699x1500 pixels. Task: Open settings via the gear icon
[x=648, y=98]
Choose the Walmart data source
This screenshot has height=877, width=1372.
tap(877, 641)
######
» **EXERCISE PROMPT**
Copy the lines above verbatim.

» **OUTPUT FOR THIS EXERCISE**
699x1500 pixels. Task: Open settings via the gear icon
[x=648, y=98]
Choose the Walmart data source
This screenshot has height=877, width=1372.
tap(877, 641)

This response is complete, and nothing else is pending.